● **TASK DESCRIPTION**:
Output the data below only from the line containing "Where should I click to: Select" up to and including the line containing "author Shuya Feng", exact and with the pictures left out.

● **DATA SUPPLIED**:
....
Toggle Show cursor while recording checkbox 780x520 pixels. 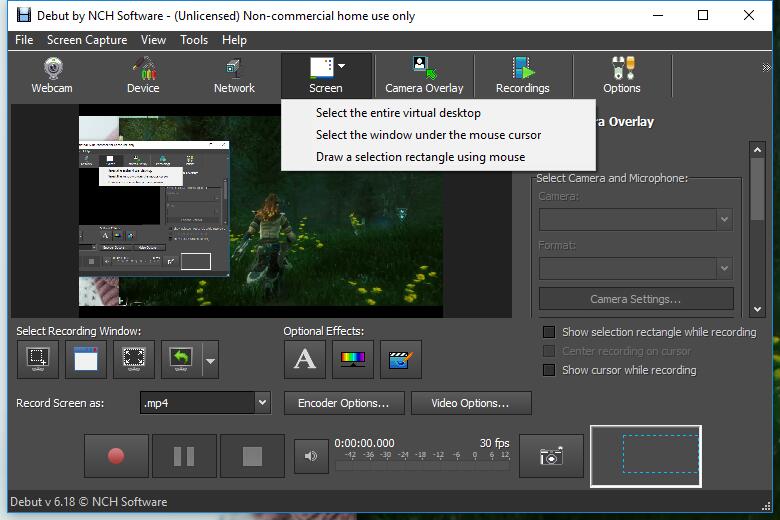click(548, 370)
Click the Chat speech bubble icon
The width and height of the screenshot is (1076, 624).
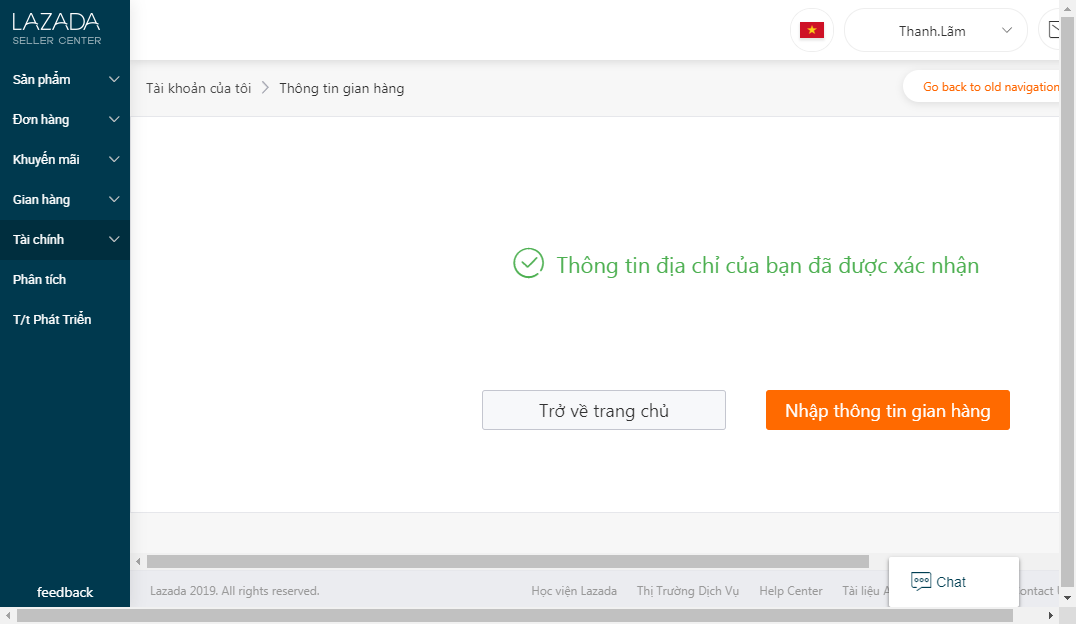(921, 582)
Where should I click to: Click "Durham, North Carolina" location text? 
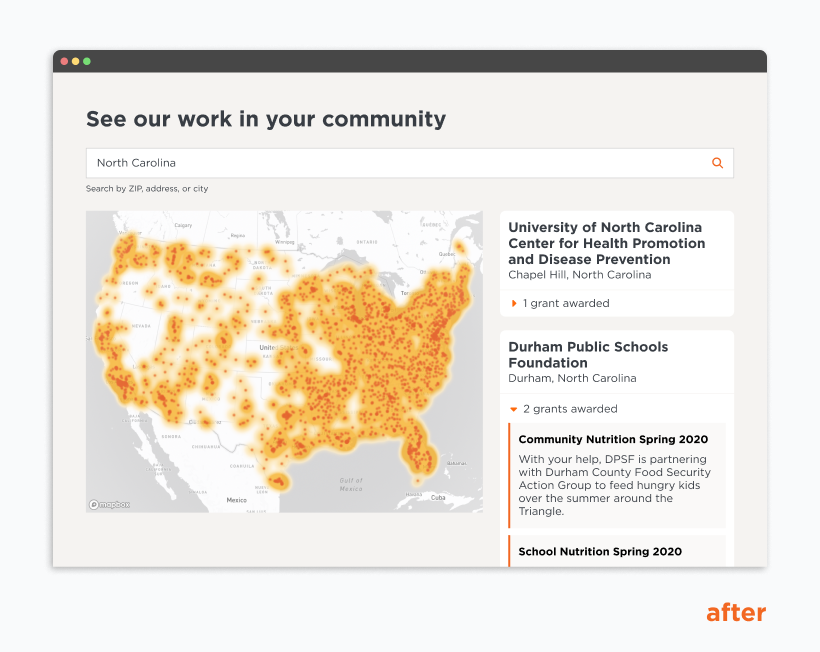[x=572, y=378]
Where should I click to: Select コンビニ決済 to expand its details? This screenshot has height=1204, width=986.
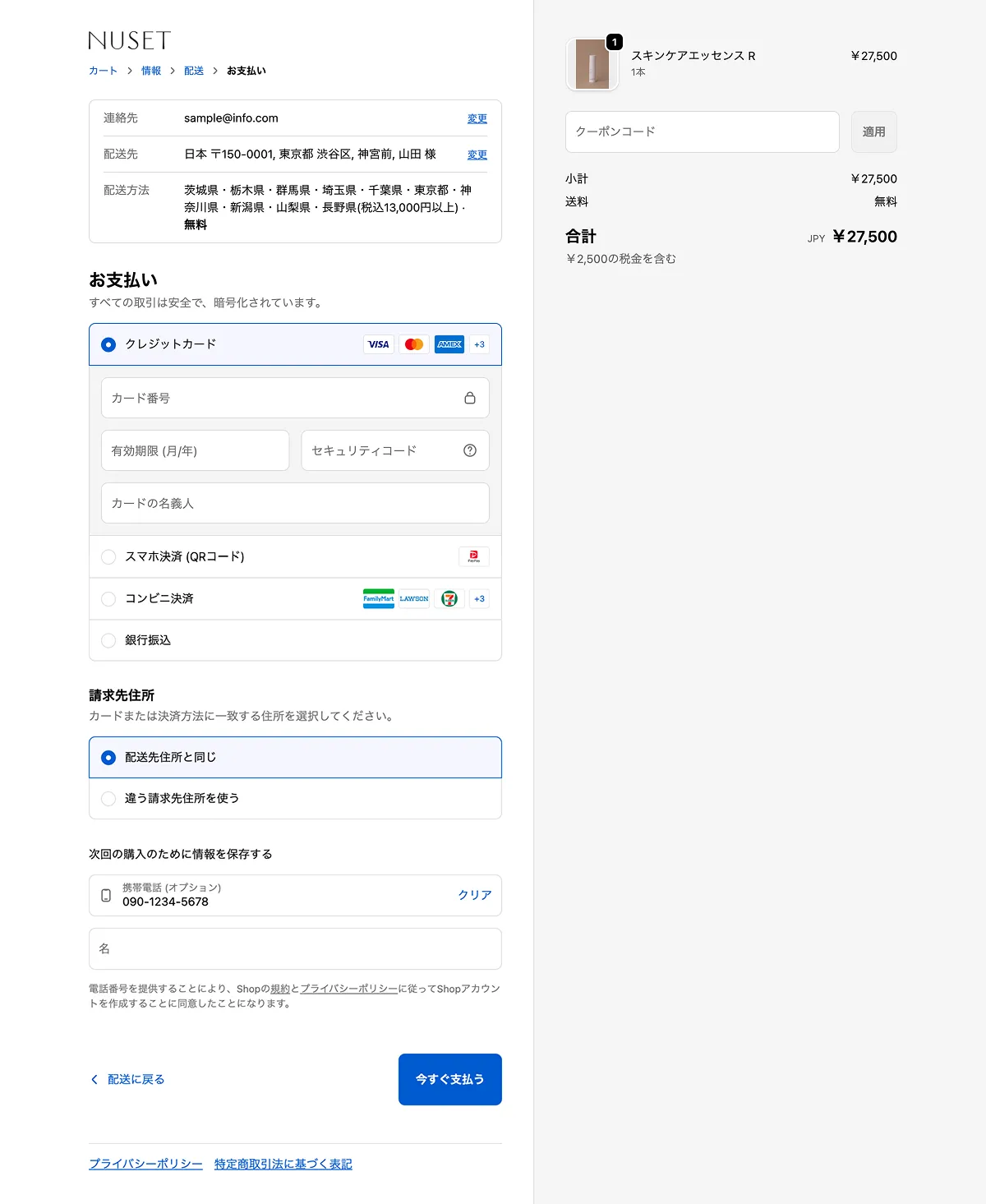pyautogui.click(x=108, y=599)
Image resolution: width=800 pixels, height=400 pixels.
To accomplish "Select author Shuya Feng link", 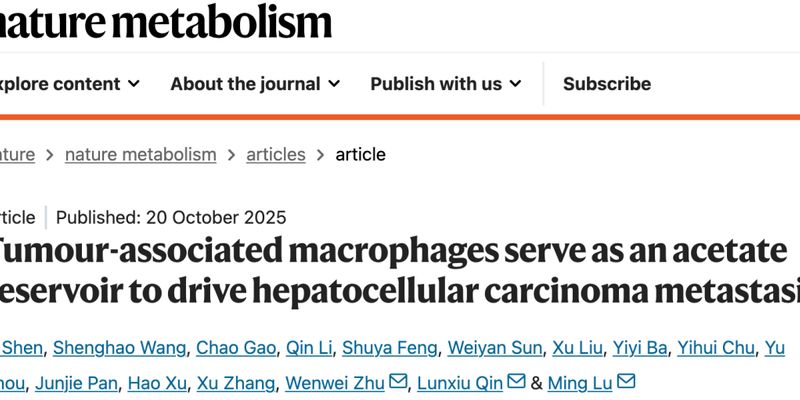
....
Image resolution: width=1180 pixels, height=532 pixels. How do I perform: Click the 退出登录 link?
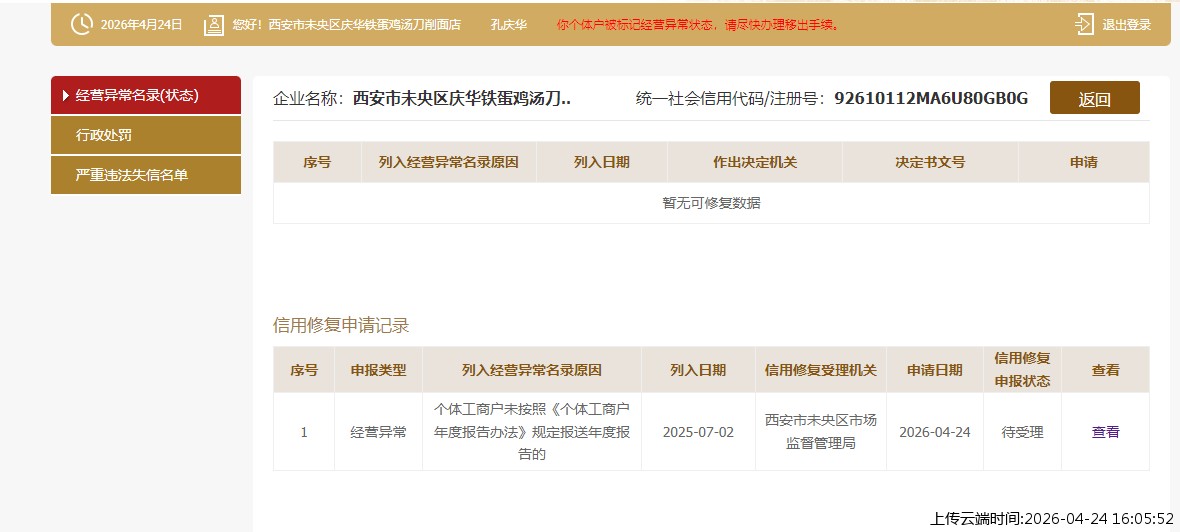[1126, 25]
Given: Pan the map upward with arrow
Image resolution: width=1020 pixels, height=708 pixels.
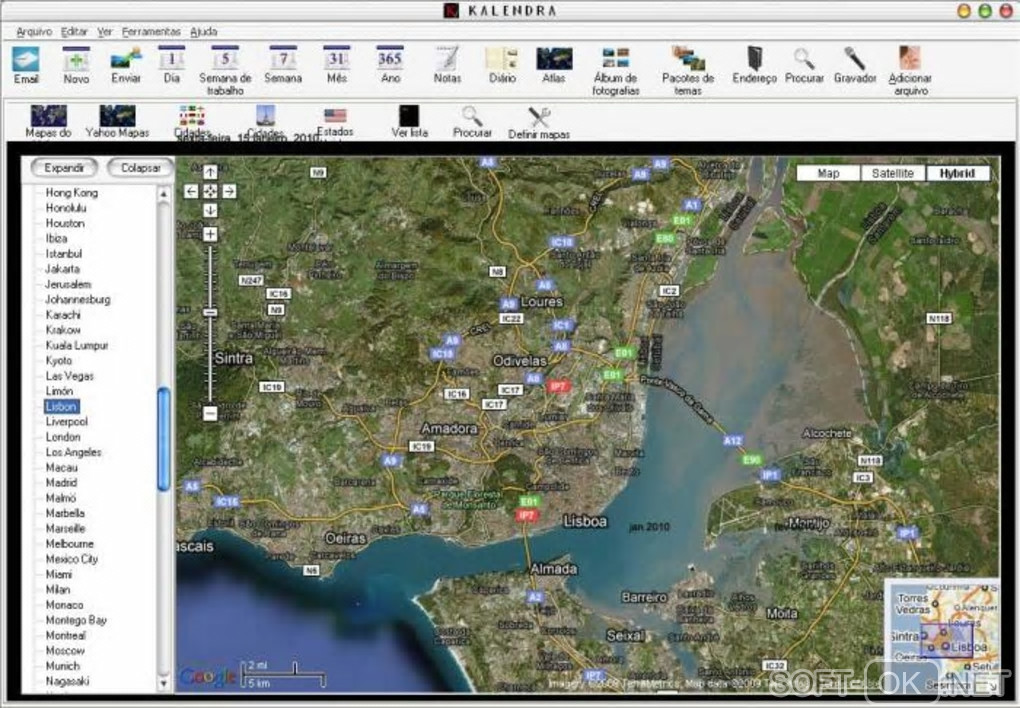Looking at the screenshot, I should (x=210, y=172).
....
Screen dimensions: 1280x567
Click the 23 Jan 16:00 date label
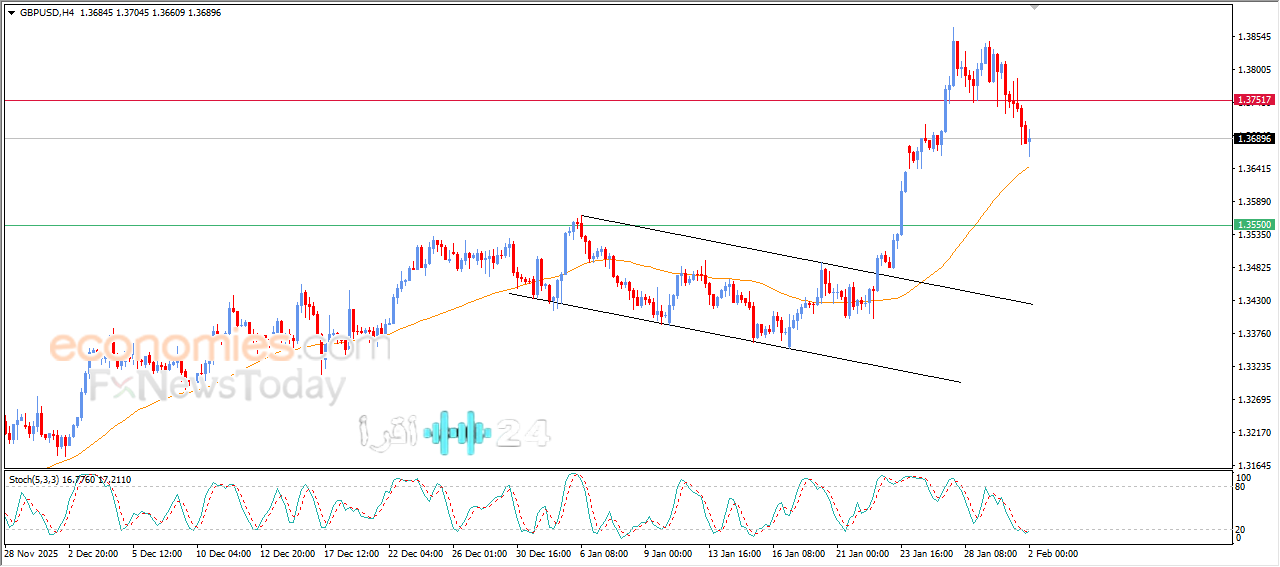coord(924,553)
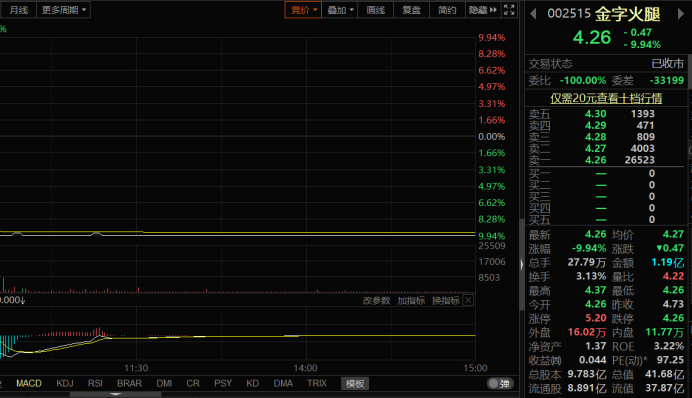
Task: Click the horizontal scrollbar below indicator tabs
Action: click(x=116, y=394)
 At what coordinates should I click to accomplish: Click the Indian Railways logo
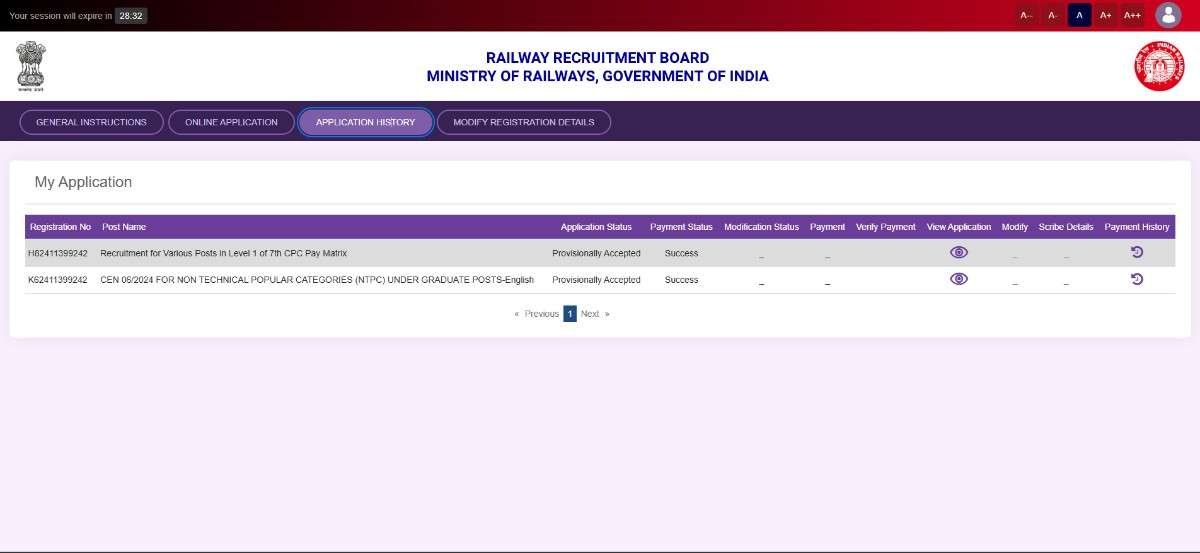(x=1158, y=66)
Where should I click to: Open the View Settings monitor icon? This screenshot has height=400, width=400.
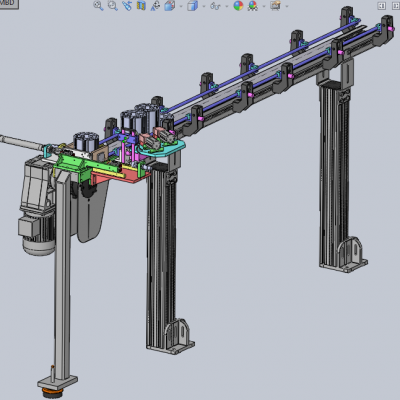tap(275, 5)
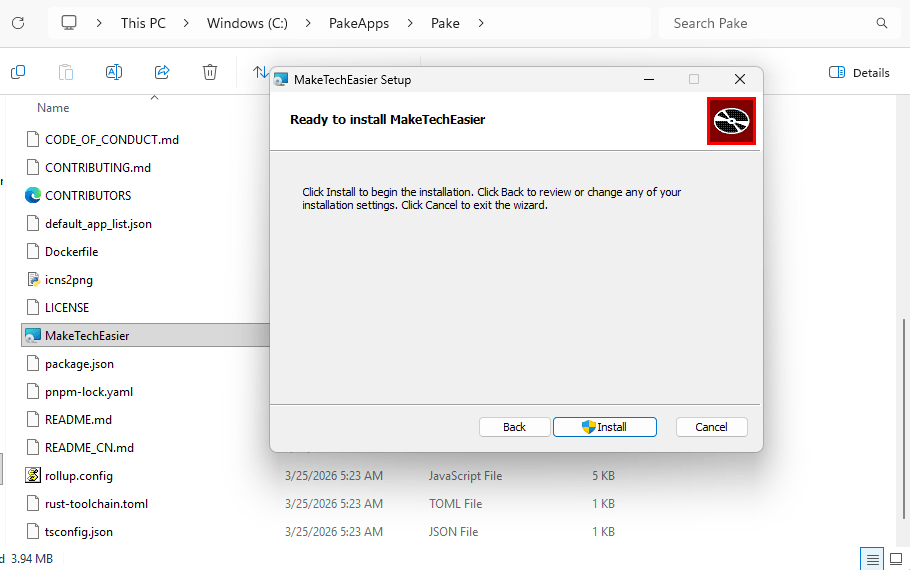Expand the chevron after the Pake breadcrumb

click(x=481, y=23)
....
● **EXERCISE SOLUTION**:
Where should I click to: Select コンビニ決済 to expand its details? This screenshot has height=1204, width=986.
pyautogui.click(x=108, y=599)
Image resolution: width=800 pixels, height=400 pixels.
To accomplish "Select author Shuya Feng link", 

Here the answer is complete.